| DOCUMENT |
********

Changing Climate, Changing World
Changing shades of ice at 2am
I just read an advertisement for “mobile tourist cabins”. The main advantage listed is that you can move them around to cope with climate change, so that you can shift them with the ice sheet as it retreats.
Climate change is very obvious here, although I’ve met a few people who still think it could be just natural fluctuation. Some of them are people in the tourist industry. Jens Laursen, the manager of tourism in Kangerlussuaq is unwilling to accept a connection between emissions from air travel and retreating ice. He is, of course, dependent on people coming to Greenland by air. Flying is the main way to get anywhere here, and the distances are huge on the world’s biggest island. In winter, dogsled has traditionally been the main means of transport, not only for personal use, but for instance for fishermen, who bring large quantities of halibut they catch by a long line dropped through holes in the ice over the snowy slopes to Ilulissat. But this is losing importance, as the season when there’s enough hard-packed snow for it to be viable is becoming shorter, and the winters become less predictable.
Accounts from the locals here back up what the scientists are telling us. Morten Rasch, the man behind the Zackenberg ecological monitoring programme, for example, stresses that the variability of the climate will increase. Yesterday I interviewed Karen Filskov, who comes from Ilulissat and now works for Destination Avannaa -the regional office promoting development in the huge region of North Greenland, Qaasuitsup kommunia. It’s said to be the biggest municipality in the world in terms of area, with 660,000 km2. She told me a series of winters in a row up to 2006 had been so mild the fishermen could fish from boats in the bay rather than taking the dogsleds to the ice. A lot of them then got rid of their dog teams, which are expensive to feed. Then the last two winters were particularly harsh. The water was frozen, and they had no dogs. It’s becoming increasingly changeable, she says.

********

| DATA PROVIDED |
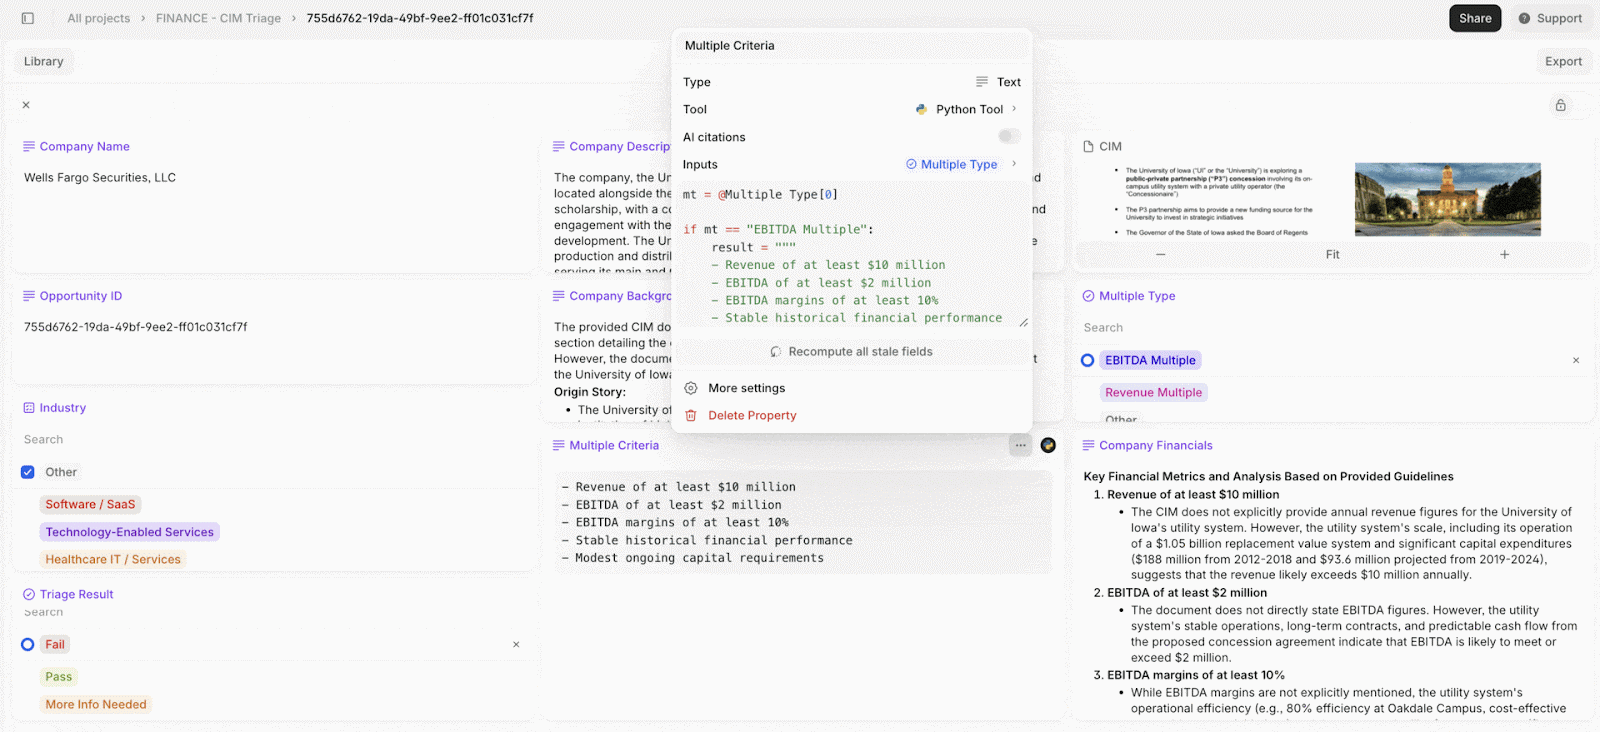
Task: Click the CIM document thumbnail image
Action: 1447,200
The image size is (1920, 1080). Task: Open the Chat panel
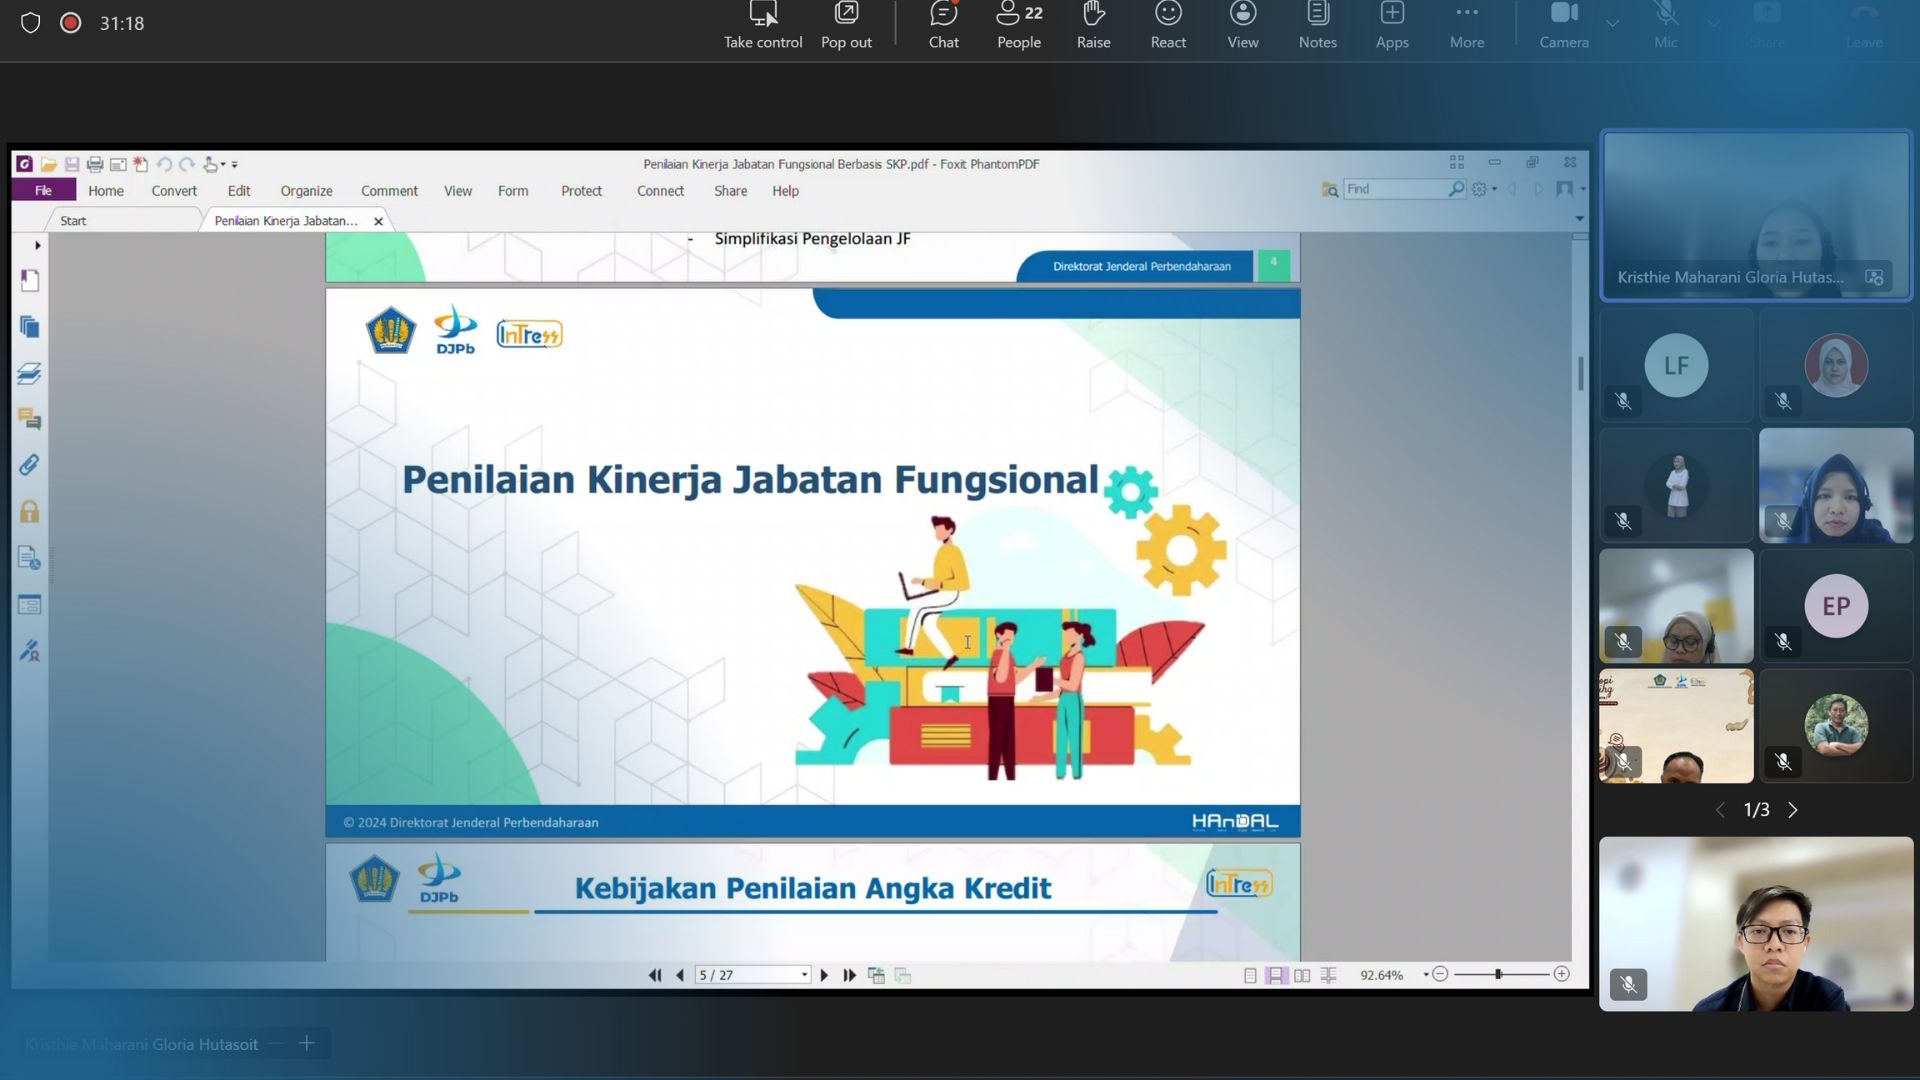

********

| WRITTEN INSTRUCTION A |
Retype the passage of the Greenland climate post starting with "Changing Climate, Changing" and going on through "as it retreats.".
| WRITTEN INSTRUCTION B |
Name every person identified by full name in the Greenland climate post.

| CORRECT ANSWER A |
Changing Climate, Changing World
Changing shades of ice at 2am
I just read an advertisement for “mobile tourist cabins”. The main advantage listed is that you can move them around to cope with climate change, so that you can shift them with the ice sheet as it retreats.

| CORRECT ANSWER B |
Jens Laursen
Morten Rasch
Karen Filskov